### Exercise
Copy the entries from the line containing "The width and height of the screenshot is (1000, 395)." through the end of the entries, including both ends, and leave the pictures out of your copy.

....

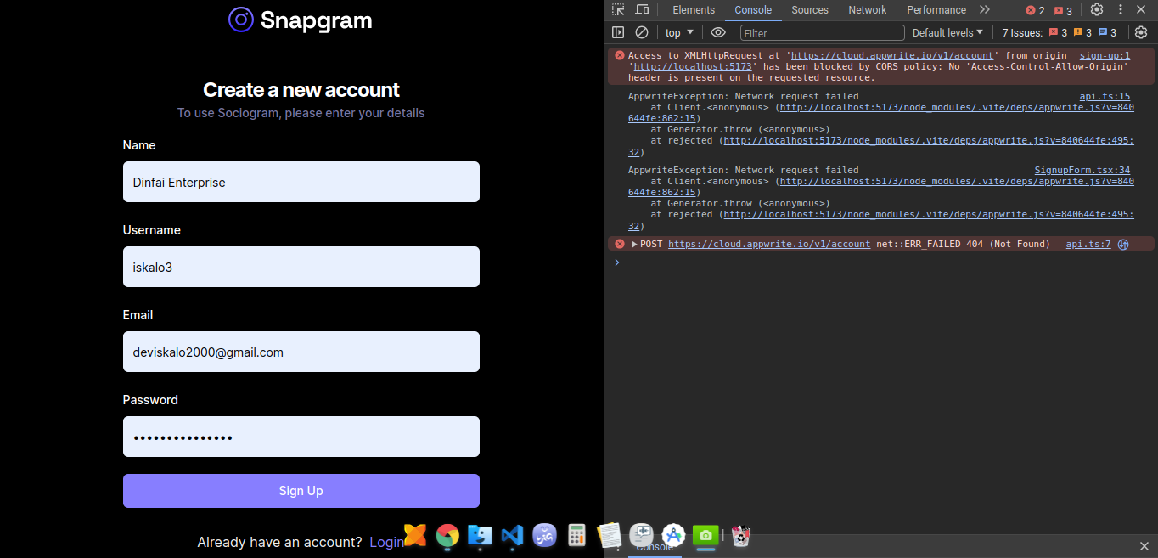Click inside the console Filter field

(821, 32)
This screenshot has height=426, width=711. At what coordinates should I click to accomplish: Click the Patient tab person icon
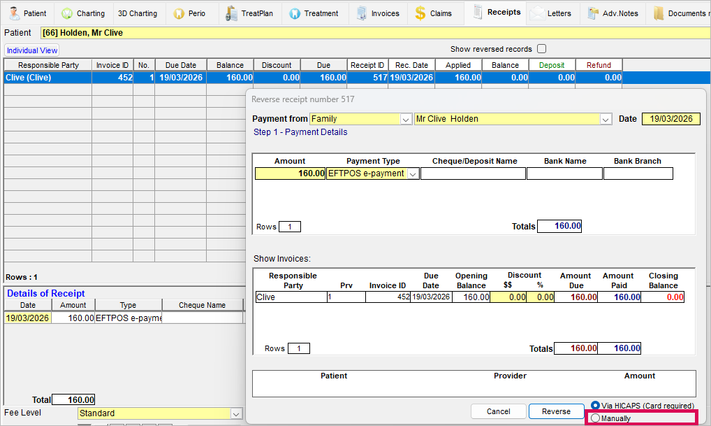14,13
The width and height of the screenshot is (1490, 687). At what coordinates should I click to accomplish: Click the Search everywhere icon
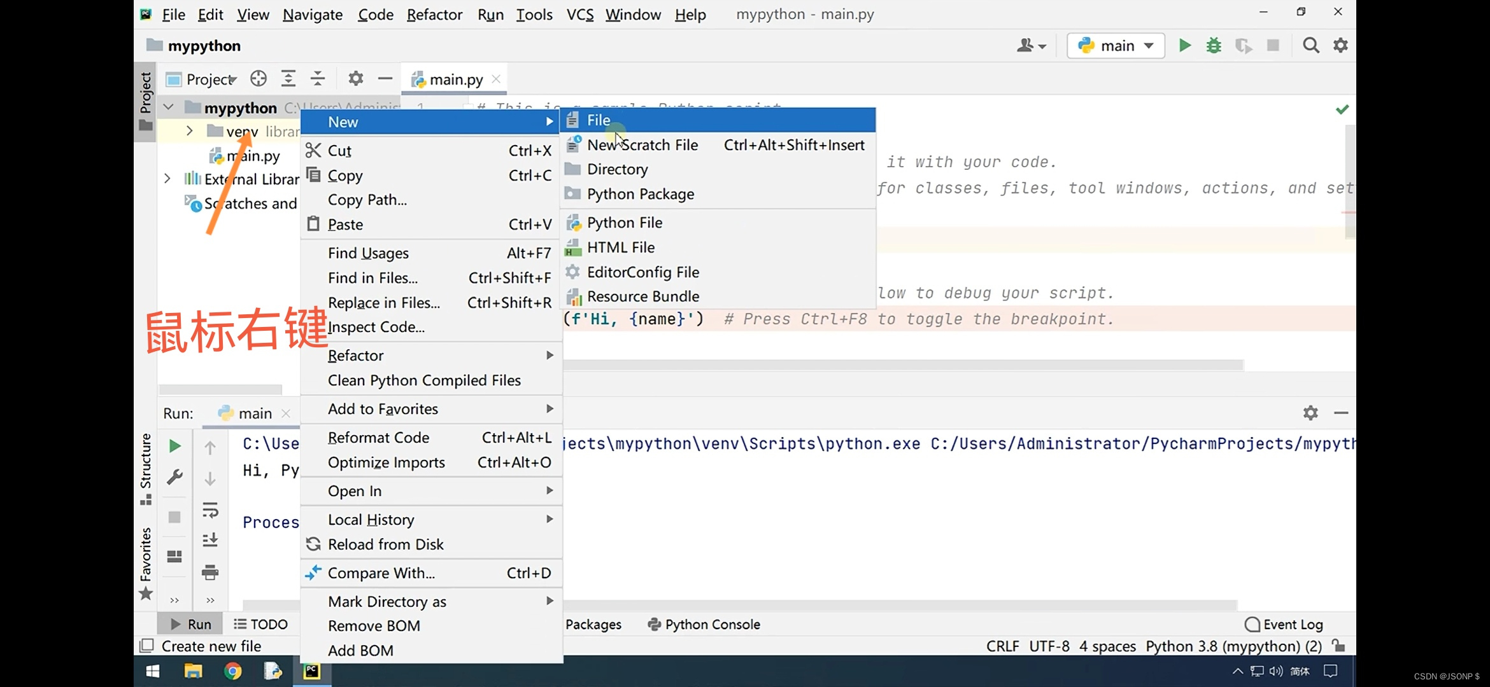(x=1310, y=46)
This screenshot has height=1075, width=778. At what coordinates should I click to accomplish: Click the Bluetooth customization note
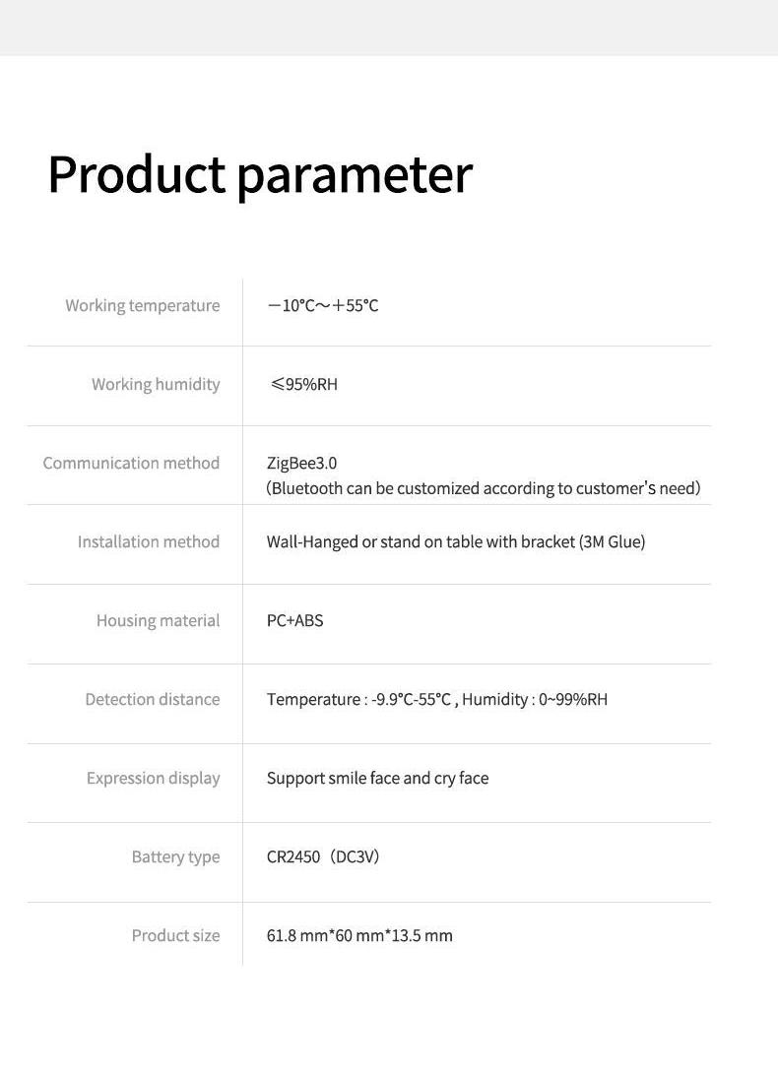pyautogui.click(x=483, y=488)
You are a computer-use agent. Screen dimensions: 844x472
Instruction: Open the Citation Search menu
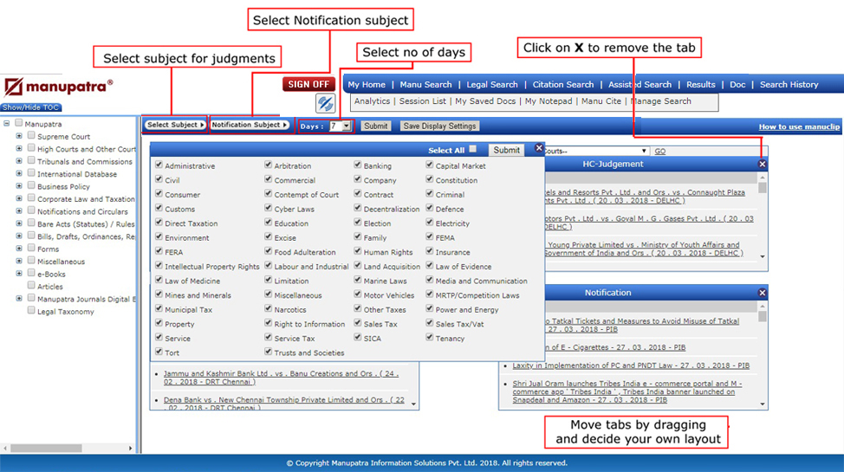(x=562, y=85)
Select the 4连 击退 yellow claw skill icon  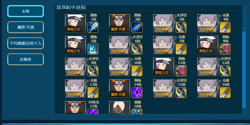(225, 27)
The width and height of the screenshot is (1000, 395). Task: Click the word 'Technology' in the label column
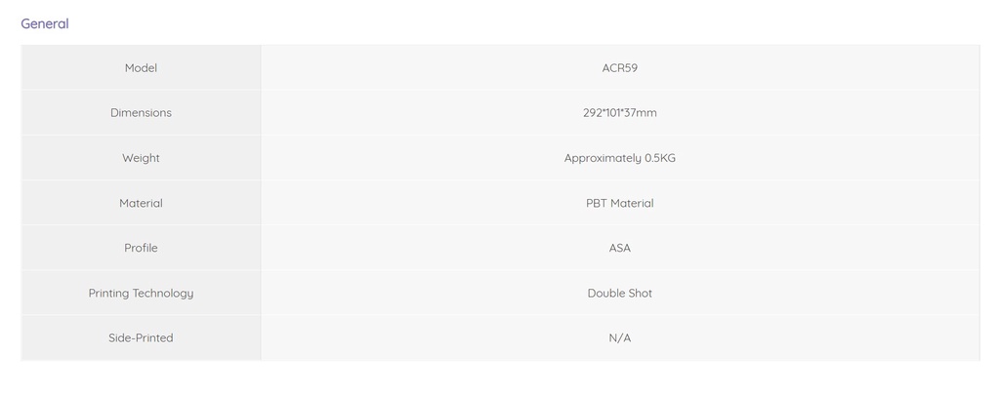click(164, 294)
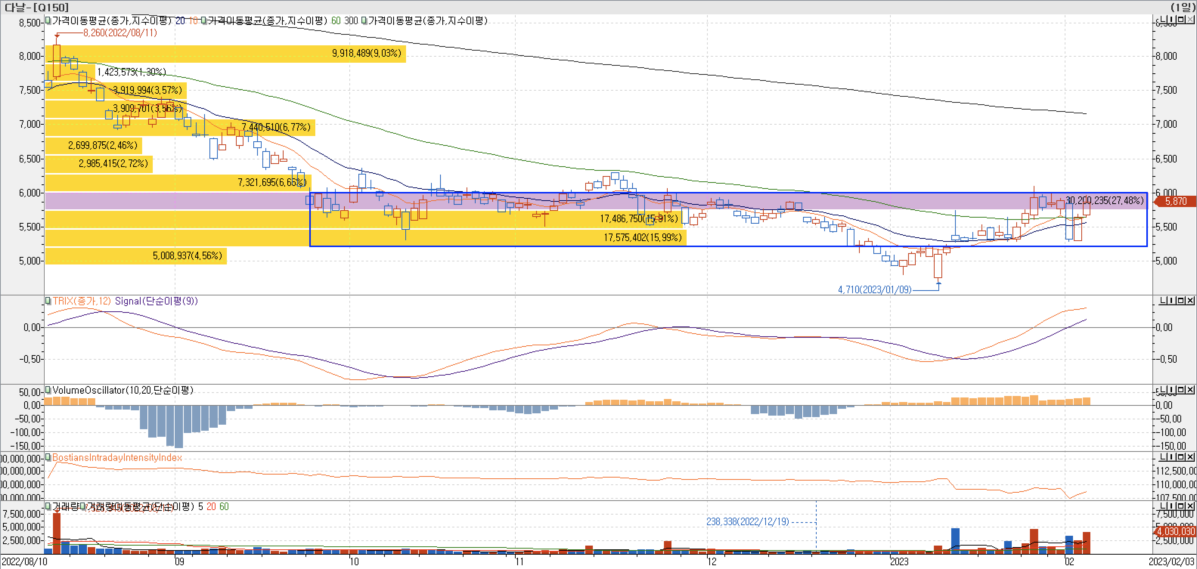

....

### Worked answer
The width and height of the screenshot is (1000, 395). Task: Click the word 'Technology' in the label column
click(164, 294)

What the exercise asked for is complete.